Les votants favorables à une plus grande visibilité des femmes
Une conclusion logique d’une polémique un peu stérile mais qui aura eu le mérite, selon l’édile, de discuter de la place de la femme dans l’espace public. Pendant toute la consultation, il s’est employé à rappeler que seules 4% des rues de Rouen portaient des noms de femmes et à dire tout le bien qu’il penserait de tout projet pouvant permettre à plus de visibilité des femmes.
C’est ce qui lui a valu les foudres d’une partie des médias et personnalités politiques de droite, l’accusant de se soumettre au «wokisme» et à la «cancel culture». La nouvelle n’a paradoxalement pas été accueillie avec tant d’ardeur parmi les militantes féministes rouennaises, qui voyaient dans cette proposition une manœuvre politique davantage qu’un réel pas en avant dans la lutte pour la défense des droits des femmes.

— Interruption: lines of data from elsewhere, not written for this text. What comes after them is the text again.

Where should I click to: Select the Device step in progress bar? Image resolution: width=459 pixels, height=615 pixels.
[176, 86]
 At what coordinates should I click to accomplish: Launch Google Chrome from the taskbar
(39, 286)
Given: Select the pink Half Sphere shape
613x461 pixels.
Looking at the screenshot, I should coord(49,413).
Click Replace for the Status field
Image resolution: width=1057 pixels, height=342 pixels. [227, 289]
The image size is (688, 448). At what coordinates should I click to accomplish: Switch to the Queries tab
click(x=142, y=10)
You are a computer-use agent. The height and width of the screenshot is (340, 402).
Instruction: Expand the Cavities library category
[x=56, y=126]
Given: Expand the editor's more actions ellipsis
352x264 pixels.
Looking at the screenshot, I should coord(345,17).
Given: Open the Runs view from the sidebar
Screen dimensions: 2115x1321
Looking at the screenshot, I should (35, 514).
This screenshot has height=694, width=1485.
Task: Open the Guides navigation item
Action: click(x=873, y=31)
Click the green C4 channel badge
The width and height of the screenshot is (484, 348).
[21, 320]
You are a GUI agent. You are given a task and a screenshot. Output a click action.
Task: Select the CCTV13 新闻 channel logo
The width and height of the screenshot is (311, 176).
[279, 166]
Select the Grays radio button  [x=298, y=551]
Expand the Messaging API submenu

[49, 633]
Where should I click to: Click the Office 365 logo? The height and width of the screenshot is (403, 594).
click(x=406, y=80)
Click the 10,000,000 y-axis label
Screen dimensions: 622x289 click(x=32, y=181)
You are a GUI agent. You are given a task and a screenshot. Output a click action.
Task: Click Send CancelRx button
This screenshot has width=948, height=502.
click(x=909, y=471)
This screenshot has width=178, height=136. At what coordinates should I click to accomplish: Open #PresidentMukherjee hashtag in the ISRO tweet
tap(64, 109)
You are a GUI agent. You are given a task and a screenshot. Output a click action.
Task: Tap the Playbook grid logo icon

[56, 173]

A souligner qu’au-delà d’une victoire des partisans d’un retour de Napoléon sur la place, les votants ont tout de même largement soutenu l’idée d’une plus grande présence de noms féminins dans l’espace public : 65,6% ont dit souhaiter qu’une meilleure place soit faite aux femmes dans la dénomination des rues, places et jardins, et 67,10% par des plaques rendant hommage à des femmes.
Les votants sont aussi en accord avec les appels répétés des historiens et des associations de défense du patrimoine qui militaient pour plus de contextualisation des monuments et statues rouennais : 64,2% d’entre eux se disent favorables à «l’installation d’un élément explicatif (panneau…) permettant de replacer cette statue dans son contexte historique et politique». Histoire aussi de mieux comprendre les différentes instrumentalisations dont elle peut faire l’objet.
Mise à jour mardi 14 décembre à 14 heures – correction du dernier paragraphe : contrairement à ce qui a été écrit dans un premier temps, 64,2% des votants se sont bien dits favorables à «l’installation d’un élément explicatif».